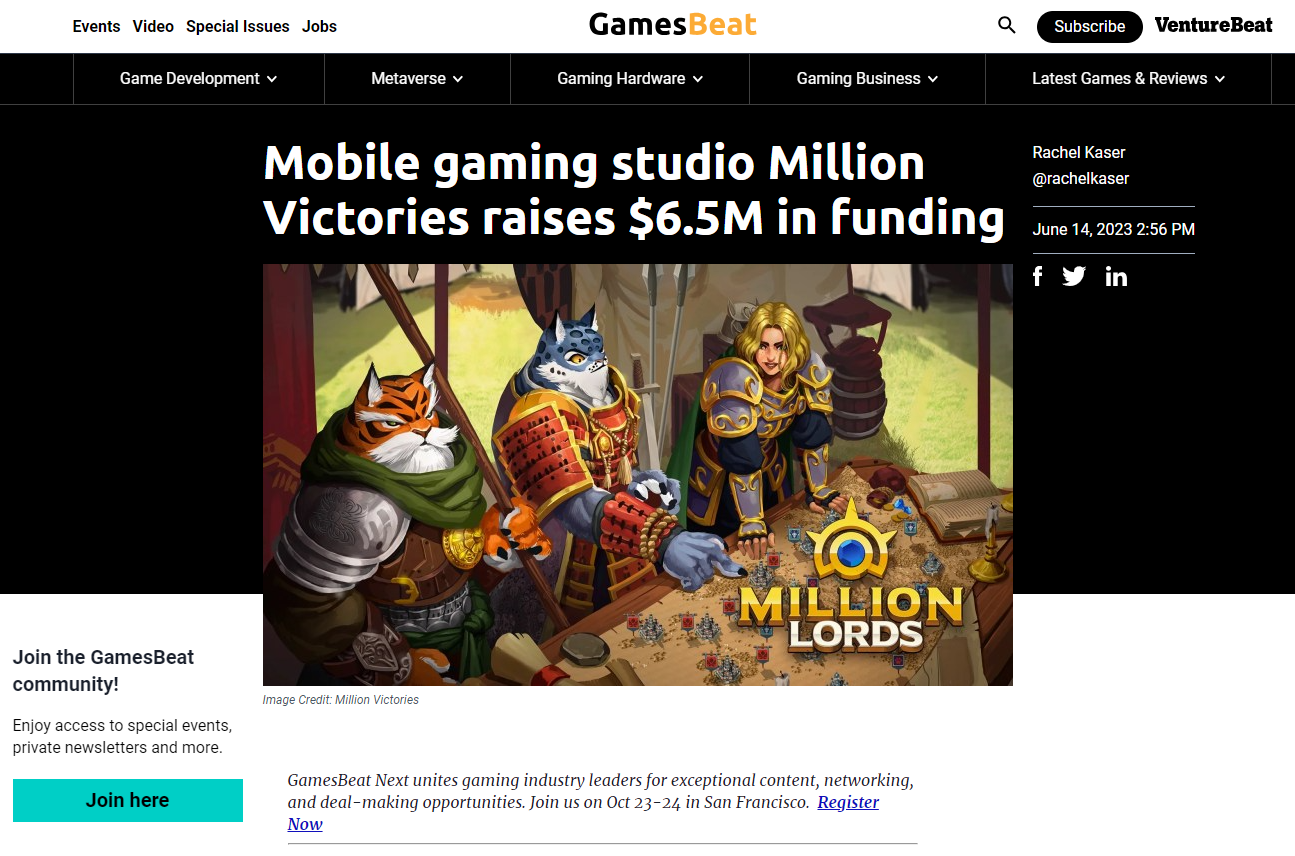Image resolution: width=1295 pixels, height=856 pixels.
Task: Open the Events menu item
Action: coord(96,27)
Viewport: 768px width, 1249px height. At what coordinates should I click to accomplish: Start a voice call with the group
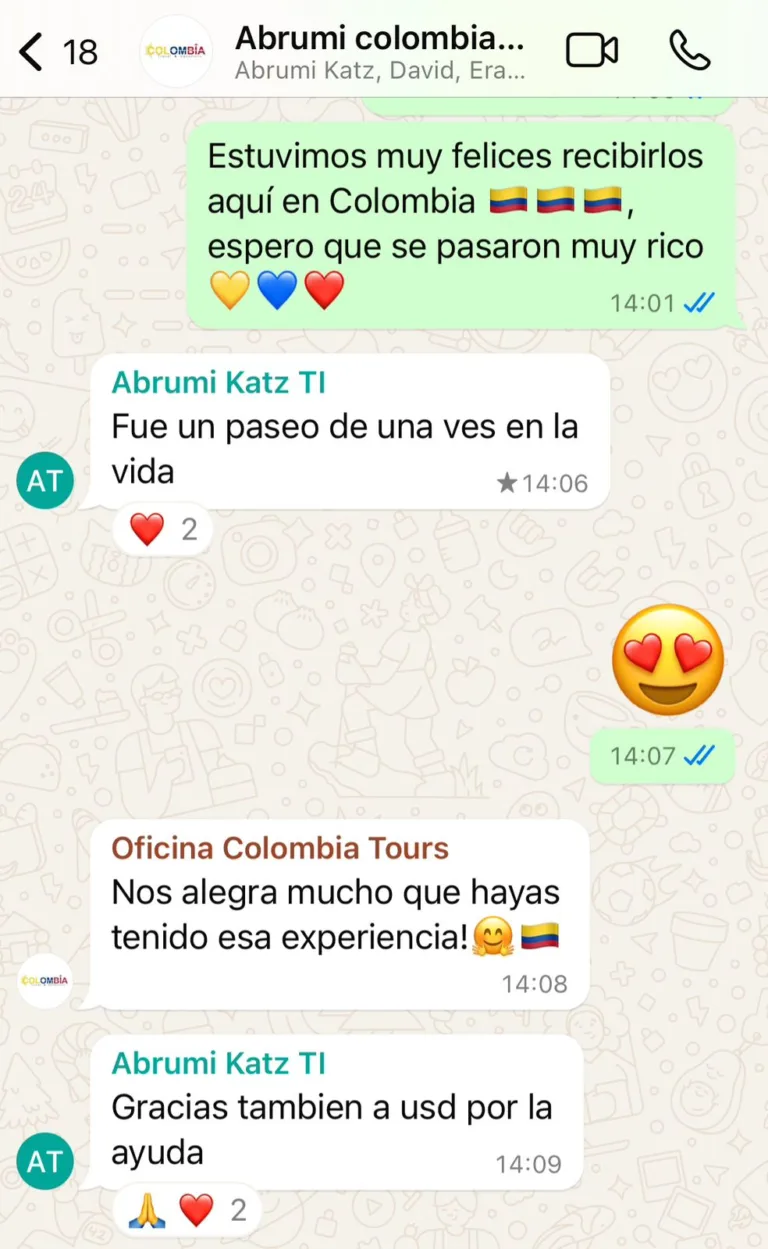point(690,50)
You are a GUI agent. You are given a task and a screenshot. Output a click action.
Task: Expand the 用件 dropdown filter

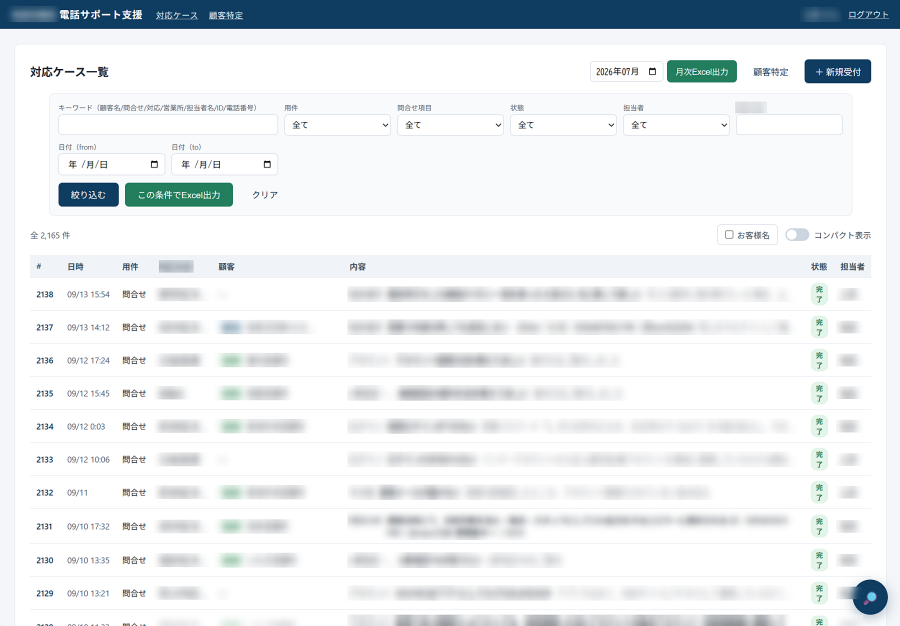[x=338, y=125]
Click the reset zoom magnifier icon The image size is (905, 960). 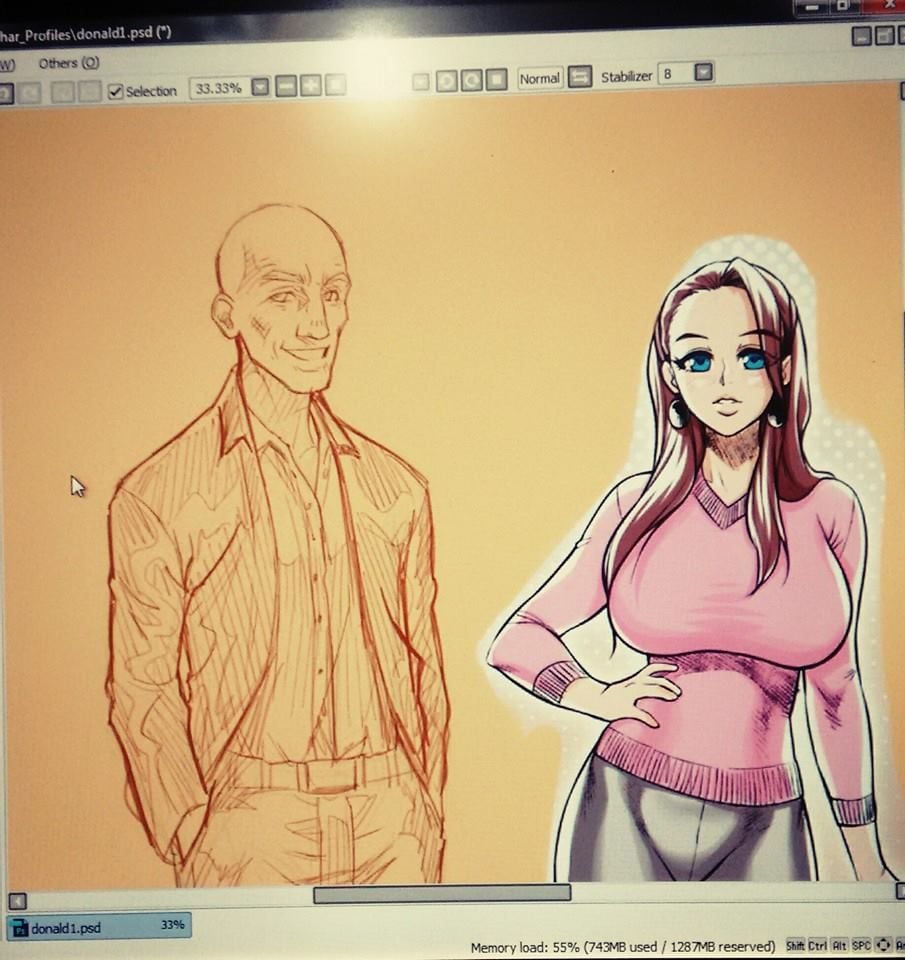(x=332, y=88)
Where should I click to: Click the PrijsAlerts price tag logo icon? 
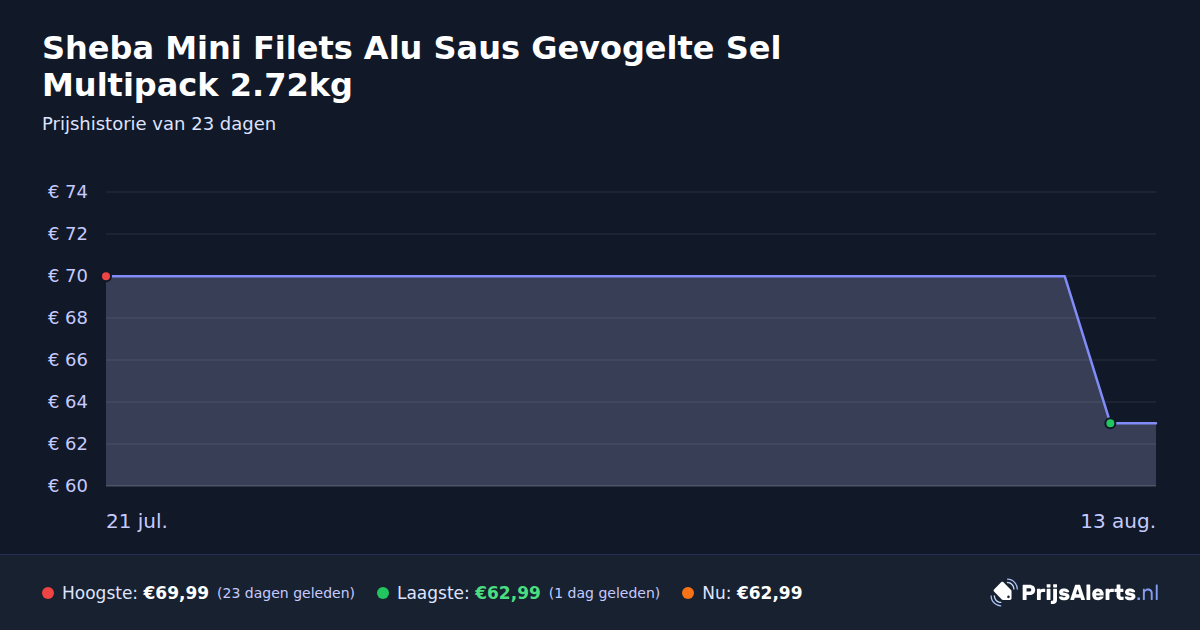[x=1003, y=592]
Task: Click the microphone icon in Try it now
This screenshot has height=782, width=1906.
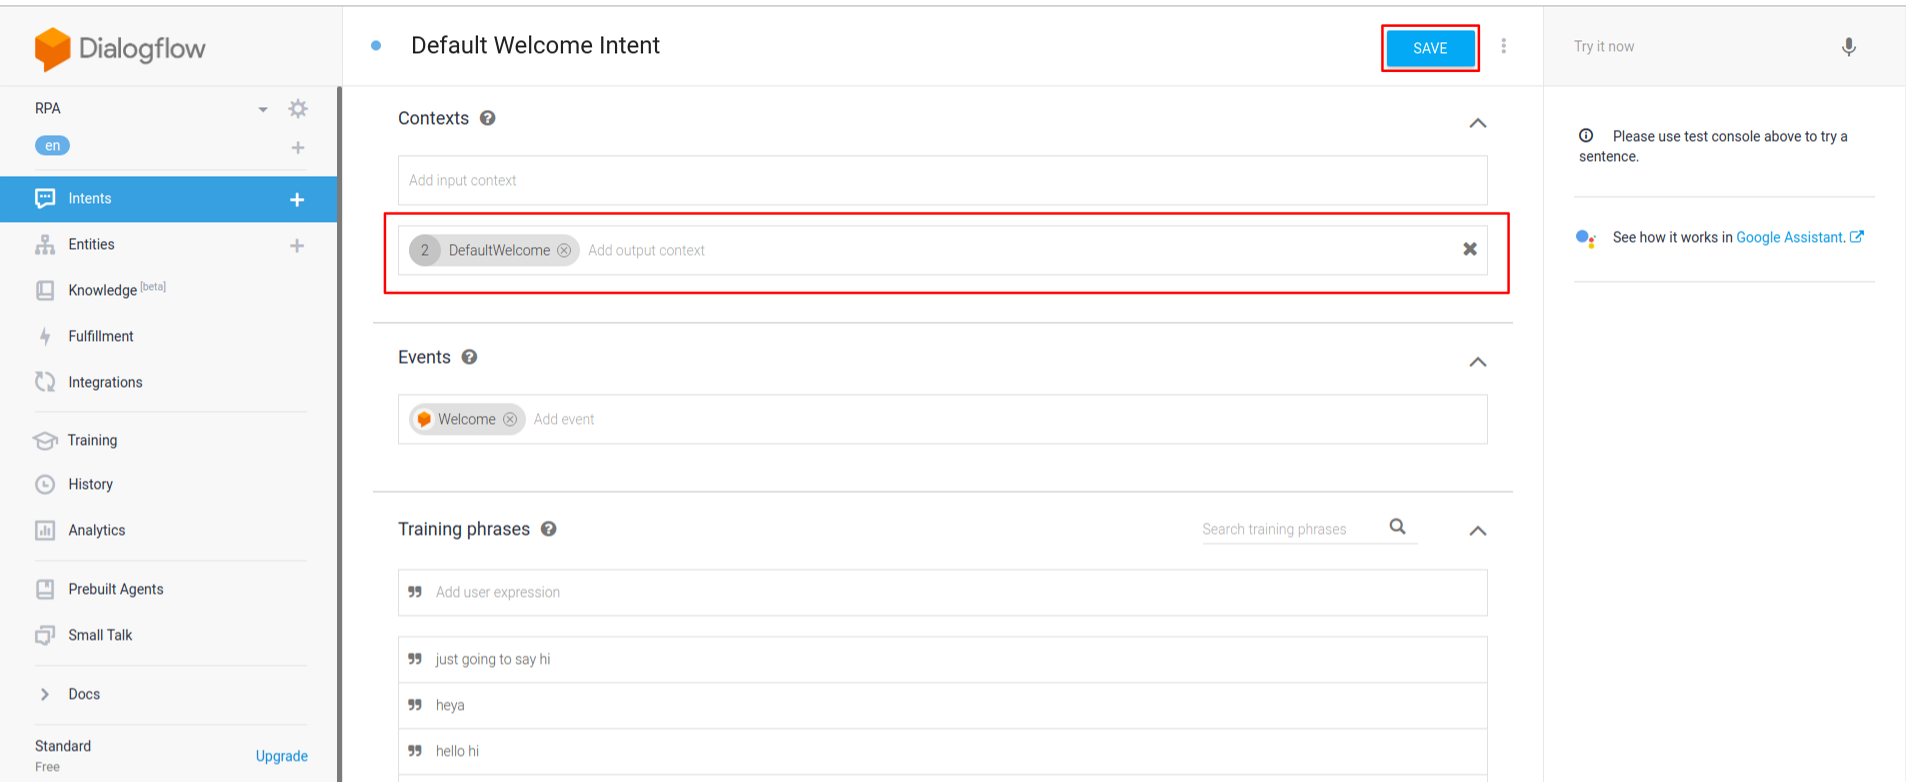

» ACTIVITY
Please set down, exactly and with nothing added, the lines from the line with "Where should I" to the end of the entries above, omitting pictures.

» EXERCISE RESULT
Where should I click to: Click the PrijsAlerts price tag logo icon? 
[x=1003, y=592]
Task: Click the microphone icon in Try it now
This screenshot has height=782, width=1906.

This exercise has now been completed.